> _WHAT IS BEING ASKED_
Count the lines below that contain the string "Choose" with matching case, and reply with that number alone.

+ + + + + + +

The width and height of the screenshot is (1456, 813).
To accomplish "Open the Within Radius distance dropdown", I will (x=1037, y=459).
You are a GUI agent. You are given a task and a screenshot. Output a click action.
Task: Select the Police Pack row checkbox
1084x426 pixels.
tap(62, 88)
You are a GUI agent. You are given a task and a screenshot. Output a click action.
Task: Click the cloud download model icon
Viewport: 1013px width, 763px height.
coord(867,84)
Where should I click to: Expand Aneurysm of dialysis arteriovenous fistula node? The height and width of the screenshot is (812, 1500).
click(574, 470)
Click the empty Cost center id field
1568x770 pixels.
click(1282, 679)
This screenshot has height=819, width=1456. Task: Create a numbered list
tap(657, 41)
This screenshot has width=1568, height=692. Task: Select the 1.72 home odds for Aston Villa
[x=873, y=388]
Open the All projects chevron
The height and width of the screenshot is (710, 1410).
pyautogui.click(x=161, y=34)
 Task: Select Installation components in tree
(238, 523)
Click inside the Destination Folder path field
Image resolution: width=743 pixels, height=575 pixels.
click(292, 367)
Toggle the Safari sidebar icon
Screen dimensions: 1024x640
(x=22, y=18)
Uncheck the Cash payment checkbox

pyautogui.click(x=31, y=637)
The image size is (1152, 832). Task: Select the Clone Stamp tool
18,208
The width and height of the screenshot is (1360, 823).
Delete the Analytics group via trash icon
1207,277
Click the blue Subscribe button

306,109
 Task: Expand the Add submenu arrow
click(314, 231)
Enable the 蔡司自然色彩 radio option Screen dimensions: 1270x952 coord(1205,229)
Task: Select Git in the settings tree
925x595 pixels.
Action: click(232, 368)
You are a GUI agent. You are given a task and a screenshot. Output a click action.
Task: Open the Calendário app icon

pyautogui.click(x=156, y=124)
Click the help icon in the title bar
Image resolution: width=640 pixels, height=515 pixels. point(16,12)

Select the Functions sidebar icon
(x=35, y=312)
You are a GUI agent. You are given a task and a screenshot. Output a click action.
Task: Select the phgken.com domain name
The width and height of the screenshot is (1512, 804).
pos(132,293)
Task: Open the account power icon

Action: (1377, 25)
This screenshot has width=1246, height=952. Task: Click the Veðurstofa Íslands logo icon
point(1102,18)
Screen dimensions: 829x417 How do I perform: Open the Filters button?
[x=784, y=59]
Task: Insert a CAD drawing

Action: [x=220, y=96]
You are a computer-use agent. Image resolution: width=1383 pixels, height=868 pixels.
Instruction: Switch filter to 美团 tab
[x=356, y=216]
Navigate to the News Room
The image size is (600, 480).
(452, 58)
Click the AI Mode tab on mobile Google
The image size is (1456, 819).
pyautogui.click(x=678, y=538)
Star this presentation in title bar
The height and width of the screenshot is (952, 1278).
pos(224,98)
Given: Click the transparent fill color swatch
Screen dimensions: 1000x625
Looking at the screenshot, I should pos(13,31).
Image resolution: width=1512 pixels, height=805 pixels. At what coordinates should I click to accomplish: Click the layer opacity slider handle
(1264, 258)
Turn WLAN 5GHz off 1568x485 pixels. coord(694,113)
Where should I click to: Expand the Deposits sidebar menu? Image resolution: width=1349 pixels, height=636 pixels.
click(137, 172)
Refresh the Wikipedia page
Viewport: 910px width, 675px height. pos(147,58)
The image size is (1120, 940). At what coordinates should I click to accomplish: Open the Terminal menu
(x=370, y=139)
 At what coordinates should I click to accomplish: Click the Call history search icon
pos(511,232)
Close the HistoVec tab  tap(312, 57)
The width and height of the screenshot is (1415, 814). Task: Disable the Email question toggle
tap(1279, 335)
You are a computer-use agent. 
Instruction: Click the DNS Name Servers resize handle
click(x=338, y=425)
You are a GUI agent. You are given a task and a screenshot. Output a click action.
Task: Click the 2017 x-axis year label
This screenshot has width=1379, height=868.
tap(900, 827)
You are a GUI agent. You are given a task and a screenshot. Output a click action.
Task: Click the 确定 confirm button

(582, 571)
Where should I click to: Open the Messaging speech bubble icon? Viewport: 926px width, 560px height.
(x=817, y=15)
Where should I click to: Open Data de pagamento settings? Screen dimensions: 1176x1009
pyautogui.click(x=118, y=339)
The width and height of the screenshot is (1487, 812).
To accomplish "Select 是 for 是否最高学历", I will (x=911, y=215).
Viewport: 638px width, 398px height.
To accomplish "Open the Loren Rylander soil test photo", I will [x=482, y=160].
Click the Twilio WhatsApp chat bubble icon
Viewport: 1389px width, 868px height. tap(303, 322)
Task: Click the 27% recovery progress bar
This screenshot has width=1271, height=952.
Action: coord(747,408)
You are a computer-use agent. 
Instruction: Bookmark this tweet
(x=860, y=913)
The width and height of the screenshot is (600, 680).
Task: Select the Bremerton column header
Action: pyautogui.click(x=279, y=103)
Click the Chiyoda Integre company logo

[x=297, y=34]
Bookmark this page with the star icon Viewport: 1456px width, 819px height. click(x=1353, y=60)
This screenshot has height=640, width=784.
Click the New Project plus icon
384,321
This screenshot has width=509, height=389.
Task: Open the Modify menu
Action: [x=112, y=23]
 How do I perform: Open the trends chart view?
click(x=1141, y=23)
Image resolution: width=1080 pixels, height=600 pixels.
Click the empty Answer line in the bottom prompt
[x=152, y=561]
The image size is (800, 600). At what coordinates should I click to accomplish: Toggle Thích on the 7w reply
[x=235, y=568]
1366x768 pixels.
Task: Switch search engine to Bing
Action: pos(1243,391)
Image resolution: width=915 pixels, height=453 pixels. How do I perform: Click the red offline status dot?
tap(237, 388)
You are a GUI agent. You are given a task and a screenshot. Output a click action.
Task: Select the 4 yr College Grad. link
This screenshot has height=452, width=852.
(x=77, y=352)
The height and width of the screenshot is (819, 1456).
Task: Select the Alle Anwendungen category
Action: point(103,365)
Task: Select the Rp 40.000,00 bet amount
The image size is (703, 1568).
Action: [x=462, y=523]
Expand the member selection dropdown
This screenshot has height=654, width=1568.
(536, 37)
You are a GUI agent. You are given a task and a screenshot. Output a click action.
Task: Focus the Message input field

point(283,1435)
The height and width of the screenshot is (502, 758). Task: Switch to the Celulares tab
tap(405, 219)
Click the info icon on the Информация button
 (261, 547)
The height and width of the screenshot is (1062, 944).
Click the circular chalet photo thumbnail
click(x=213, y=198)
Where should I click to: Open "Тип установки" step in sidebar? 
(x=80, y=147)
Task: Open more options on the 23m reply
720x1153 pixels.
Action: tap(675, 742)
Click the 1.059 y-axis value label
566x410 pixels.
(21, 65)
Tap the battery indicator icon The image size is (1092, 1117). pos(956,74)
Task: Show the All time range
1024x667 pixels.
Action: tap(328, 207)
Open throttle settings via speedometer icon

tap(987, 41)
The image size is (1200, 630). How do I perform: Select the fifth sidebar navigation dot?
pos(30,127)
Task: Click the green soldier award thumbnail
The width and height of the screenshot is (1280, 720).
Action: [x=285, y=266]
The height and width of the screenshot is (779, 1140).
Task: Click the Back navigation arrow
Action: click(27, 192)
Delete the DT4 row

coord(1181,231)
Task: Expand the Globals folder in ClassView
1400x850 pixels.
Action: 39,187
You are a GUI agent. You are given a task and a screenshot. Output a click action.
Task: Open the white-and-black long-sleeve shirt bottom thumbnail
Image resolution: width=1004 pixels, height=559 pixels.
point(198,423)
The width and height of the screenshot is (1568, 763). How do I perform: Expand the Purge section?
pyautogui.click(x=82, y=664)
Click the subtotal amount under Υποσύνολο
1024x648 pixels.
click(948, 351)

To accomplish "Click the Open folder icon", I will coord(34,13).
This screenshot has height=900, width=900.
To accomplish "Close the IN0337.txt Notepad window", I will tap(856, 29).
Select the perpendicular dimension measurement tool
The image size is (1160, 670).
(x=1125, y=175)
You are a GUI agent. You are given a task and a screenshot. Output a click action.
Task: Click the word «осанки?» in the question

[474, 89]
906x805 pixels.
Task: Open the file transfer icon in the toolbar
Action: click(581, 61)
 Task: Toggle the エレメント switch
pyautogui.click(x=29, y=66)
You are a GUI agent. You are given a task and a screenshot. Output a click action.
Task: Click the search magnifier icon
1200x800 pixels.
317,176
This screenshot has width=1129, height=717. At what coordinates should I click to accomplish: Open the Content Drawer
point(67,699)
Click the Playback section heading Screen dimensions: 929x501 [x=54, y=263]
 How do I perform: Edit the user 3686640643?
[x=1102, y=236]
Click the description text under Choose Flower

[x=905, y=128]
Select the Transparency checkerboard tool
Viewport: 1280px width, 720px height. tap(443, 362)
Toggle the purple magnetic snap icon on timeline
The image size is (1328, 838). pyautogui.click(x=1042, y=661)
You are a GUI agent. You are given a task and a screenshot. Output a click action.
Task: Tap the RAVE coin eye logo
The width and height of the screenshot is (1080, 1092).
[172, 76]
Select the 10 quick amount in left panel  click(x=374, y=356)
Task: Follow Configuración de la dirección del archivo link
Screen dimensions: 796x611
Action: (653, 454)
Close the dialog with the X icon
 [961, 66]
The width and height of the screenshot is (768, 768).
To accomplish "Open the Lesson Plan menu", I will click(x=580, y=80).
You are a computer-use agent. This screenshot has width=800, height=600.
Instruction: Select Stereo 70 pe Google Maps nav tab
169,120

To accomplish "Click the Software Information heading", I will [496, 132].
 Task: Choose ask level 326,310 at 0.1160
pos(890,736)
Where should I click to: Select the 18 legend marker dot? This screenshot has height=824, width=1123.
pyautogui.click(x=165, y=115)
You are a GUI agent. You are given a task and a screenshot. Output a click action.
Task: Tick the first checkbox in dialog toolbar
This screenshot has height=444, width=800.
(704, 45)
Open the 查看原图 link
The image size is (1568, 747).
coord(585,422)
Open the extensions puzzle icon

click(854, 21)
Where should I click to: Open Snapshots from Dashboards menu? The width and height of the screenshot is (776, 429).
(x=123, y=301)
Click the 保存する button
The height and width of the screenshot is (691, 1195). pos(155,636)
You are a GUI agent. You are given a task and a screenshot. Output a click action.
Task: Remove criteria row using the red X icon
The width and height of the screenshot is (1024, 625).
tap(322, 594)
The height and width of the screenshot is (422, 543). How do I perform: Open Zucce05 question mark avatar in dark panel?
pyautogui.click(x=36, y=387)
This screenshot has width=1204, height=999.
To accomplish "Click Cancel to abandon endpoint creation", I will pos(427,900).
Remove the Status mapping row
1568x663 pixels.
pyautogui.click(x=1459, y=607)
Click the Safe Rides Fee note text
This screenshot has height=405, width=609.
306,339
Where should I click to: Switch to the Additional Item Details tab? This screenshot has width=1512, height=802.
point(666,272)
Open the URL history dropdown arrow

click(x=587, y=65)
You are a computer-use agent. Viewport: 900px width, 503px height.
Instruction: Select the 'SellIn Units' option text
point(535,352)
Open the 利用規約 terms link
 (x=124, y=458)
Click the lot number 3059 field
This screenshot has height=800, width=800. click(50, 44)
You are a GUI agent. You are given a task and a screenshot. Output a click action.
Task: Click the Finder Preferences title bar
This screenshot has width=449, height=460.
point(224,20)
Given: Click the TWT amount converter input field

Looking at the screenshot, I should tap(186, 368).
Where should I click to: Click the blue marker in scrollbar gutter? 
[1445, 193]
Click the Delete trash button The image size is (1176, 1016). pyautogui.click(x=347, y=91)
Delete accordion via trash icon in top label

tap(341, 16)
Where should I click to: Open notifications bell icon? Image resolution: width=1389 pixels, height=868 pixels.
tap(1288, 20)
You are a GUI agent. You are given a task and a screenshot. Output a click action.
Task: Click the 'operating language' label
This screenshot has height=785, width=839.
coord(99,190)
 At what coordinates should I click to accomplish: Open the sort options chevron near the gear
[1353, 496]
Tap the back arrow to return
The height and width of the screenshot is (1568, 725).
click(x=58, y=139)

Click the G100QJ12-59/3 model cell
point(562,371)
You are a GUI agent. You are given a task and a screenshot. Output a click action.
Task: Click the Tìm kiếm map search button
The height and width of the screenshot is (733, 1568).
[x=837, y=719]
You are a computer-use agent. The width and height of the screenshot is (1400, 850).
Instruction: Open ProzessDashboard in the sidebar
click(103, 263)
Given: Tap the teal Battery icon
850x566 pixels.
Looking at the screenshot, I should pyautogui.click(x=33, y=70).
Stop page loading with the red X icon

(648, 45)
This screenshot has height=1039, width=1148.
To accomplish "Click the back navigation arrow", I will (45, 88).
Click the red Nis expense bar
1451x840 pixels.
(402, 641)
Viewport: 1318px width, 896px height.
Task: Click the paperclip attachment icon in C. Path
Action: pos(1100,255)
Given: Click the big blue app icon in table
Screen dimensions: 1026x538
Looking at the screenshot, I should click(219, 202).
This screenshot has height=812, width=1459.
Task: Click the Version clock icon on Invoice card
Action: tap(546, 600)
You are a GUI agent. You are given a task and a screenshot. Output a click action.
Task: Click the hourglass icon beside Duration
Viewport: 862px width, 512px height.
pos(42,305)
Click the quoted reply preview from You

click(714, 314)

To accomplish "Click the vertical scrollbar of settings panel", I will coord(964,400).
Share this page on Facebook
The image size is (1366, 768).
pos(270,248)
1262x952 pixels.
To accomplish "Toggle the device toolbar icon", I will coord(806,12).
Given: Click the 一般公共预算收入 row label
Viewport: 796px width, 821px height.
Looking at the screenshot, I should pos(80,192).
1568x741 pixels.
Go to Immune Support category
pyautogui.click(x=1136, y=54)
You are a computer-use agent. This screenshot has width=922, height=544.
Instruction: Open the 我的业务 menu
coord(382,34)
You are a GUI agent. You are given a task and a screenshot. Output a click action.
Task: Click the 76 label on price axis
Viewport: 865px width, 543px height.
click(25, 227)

+ + + + + + +

> _TASK RESPONSE_
2